Transverse Properties Prediction of Polymer Composites at High Strain Rates Based on Unit Cell Model

Abstract

Mechanical properties of the polymer composites are rate-dependent. The representative volume element (RVE) of unidirectional composites considering the rate-dependent effect of polymers is established with the Improved Bodner-Partom model implemented through three different numerical integration methods. Then, to increase stable time increment, the size of the RVE model is increased properly, and to relieve stress oscillation in the model, a mass scale method is adopted.

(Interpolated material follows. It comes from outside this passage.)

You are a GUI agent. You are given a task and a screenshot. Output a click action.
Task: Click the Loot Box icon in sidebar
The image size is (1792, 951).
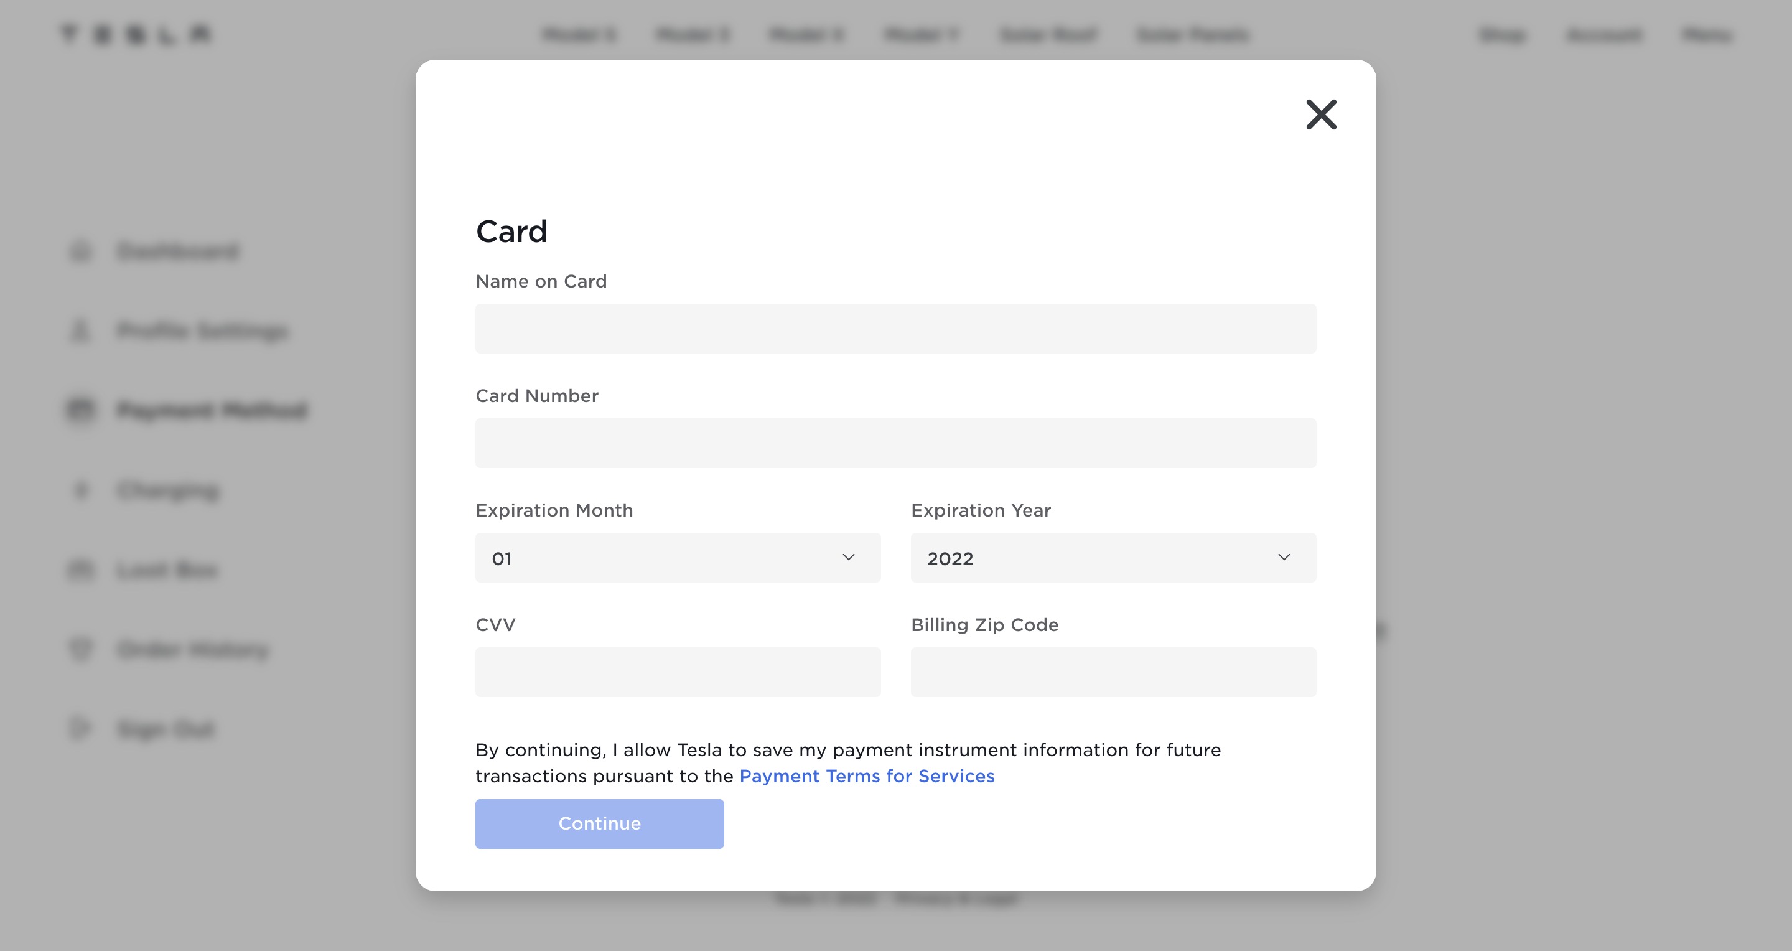point(81,570)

Through applying periodic boundary conditions, one element model and one RVE model with fiber square arrangement are used to verify the accuracy of a constitutive model of the polymer and simulation method of RVE, respectively, with simulation results compared with the experiment results. The corresponding CPU time consumed by the three different integration methods is compared simultaneously. The models with fiber random or regular distribution (square, diamond, and hexagon arrangement) are analyzed to reveal the effects of fiber arrangement on predicted response under high strain rate loading. Effects of void volume fraction on the response predicted from fiber regular arrangement models are presented. A numerical scheme is developed to establish models with fibers and voids random distribution. With Python language, effects of the fiber arrangement on the predicted results and influences of existence of voids with random distribution on composite mechanical properties are revealed using the Monte-Carlo method.